__TEXT EXCERPT__.
+ + + +

Annandale was chosen in 1998 as the site and focus of the Race Initiative Advisory Board's round-table discussions on race and education. The event was hosted by members of the board, including Thomas Kean and William Winter, and chaired by historian John Hope Franklin. The discussions were held as part of U.S. President Bill Clinton's One America Initiative.

In 2006, U.S. Secretary of Education Margaret Spellings visited Annandale to announce that a $188,000 grant would be given to Fairfax County Public Schools to expand Arabic and Chinese programs, as part of the National Security Language Initiative. At the time, Annandale students taking Arabic were among "the less than 1 per cent of high school students studying languages deemed critical."

In October 2011, AHS was again noted by the White House for its cultural diversity, hosting a visit by First Lady Michelle Obama and First Lady of South Korea Kim Yoon-ok, both of whom praised the school's widespread ethnic make-up in speeches to the student body. During her address, Michelle Obama said, “This is the perfect place for you to find out who you are and what you want to become, and that’s really what education is all about.” The visits were accompanied by a ceremony featuring Grammy-nominated violinist Jennifer Koh. At the time, Madame Kim was traveling on a state visit to the U.S. with her husband, Korean President Lee Myung-bak, who were invited as guests of honor to a White House dinner that week after Congress approved the United States–Korea Free Trade Agreement. During the 2009–2010 school year, Korean and other Asian-Americans represented 22 percent of the AHS student body.

===Demographics===
In 2024-2025 Annandale's student body was 53.50% Hispanic, 18.18% Asian, 12.95% White, 12.66% Black and 2.71% other. During the 2024-2025 school year, 47.50% of the student body received free or reduced price lunch, the year prior it was 60.69%. 90.81% of the school was proficient in English. AHS is considered one of the most diverse schools among FCPS, itself one of the most diverse school districts in the country.

The 2009–2010 school year marked the first year that Hispanic students represented a plurality of Annandale students, and the first year in the school's history that any racial group other than White students represented a plurality within the student body.

In the aftermath of the Fall of Kabul (2021), there has been a small but growing Afghani population in Fairfax County schools including Annandale High School.

===The A-Blast===
The A-Blast is Annandale High School's student-run, student-sponsored newspaper. It achieved several awards and recognitions from the late 1990s to 2009, during which the paper won a number of National Scholastic Press Association Pacemaker Awards, placed among the Best-in-Show at a variety of NSPA national conventions, and won the Columbia Scholastic Press Association Gold Crown Award (in 2009).

+ + + +

__DATA FOR REVIEW__.
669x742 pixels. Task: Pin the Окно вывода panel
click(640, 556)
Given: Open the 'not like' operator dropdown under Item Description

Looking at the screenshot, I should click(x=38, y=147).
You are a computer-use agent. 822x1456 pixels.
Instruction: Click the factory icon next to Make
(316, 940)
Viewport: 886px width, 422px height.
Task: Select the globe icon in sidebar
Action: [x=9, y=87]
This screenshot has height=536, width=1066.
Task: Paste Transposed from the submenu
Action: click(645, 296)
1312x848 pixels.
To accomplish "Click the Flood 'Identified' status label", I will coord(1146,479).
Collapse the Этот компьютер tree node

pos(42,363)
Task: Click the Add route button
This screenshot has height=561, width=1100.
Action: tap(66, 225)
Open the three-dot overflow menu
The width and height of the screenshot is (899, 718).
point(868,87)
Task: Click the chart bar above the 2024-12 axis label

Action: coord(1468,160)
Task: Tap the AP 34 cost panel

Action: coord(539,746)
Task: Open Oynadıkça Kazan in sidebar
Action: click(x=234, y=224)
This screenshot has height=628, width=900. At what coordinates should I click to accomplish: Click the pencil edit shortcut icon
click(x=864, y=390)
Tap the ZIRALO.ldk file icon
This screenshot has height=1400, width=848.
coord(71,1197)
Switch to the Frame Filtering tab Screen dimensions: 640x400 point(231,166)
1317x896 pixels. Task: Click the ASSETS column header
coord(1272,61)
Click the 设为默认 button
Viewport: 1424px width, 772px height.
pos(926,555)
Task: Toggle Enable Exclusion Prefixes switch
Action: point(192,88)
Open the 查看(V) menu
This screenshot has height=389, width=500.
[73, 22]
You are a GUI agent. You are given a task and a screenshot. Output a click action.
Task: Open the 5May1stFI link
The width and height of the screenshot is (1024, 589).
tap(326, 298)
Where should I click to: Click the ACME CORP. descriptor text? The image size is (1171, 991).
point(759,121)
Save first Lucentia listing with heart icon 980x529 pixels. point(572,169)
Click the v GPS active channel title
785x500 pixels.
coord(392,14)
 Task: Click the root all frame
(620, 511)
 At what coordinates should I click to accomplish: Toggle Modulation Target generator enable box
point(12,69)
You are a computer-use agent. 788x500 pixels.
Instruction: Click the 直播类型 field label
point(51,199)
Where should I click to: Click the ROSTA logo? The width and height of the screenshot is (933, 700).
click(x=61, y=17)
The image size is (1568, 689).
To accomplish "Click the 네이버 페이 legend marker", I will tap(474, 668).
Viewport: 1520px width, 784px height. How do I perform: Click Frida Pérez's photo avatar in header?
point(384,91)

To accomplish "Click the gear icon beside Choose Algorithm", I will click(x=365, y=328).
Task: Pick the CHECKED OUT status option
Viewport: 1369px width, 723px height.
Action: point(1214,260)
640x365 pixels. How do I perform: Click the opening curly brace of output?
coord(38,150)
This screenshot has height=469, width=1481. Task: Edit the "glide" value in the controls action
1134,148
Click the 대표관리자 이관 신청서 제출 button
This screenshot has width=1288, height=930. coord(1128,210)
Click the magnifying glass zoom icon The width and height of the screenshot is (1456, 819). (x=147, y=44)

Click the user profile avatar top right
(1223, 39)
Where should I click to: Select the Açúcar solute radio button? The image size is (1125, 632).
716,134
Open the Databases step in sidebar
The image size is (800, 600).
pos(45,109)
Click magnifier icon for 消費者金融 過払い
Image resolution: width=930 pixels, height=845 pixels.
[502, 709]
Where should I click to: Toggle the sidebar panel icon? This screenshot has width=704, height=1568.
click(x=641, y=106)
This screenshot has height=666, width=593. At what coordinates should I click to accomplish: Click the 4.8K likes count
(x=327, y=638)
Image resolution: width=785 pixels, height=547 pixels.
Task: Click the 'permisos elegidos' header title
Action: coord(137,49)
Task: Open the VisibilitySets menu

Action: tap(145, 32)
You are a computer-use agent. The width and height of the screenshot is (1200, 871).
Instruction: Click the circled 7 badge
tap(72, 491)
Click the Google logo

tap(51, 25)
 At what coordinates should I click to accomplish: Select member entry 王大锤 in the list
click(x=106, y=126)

+ + + +

__REQUIRED ACTION 1__. Reproduce the part of the Annandale High School text that begins with the words containing "The 2009–2010 school year marked" and ends with "Annandale High School.".
__REQUIRED ACTION 2__. Continue the Annandale High School text from its last sentence.

__EXERCISE OUTPUT 1__.
The 2009–2010 school year marked the first year that Hispanic students represented a plurality of Annandale students, and the first year in the school's history that any racial group other than White students represented a plurality within the student body.

In the aftermath of the Fall of Kabul (2021), there has been a small but growing Afghani population in Fairfax County schools including Annandale High School.

__EXERCISE OUTPUT 2__.
The A-Blast is a Washington Post Young Journalists Development Program student newspaper. The paper's writers and editors receive publishing and content-related guidance from Post professional staff, and periodically visit The Washington Post headquarters in Washington, D.C., for collaborative workshops. A-Blast editors regularly participate in Post programs for high school students, including the High School Writing Seminar and the High School Journalism Workshop. The A-Blast is printed on The Washington Post press in Springfield, VA.

The A-Blast uses WordPress as its technology platform and is hosted by School Newspapers Online.

=== Football program ===

Annandale High School has one of the most storied football traditions in Northern Virginia. Over the past 50 years, the Atoms have captured six VHSL state championships—in 1965, 1967, 1972, 1978, 1993, and 1994—and numerous district titles. Historically, Annandale competed in the Potomac District before VHSL redistricting moved the school into the Patriot District, and they now compete in the National District.

Annandale's 1978 team is regarded as one of the most dominant in Virginia high school football history. Coached by Bob Hardage, the Atoms completed an undefeated season and were ranked #1 in the nation by the National Sports Service.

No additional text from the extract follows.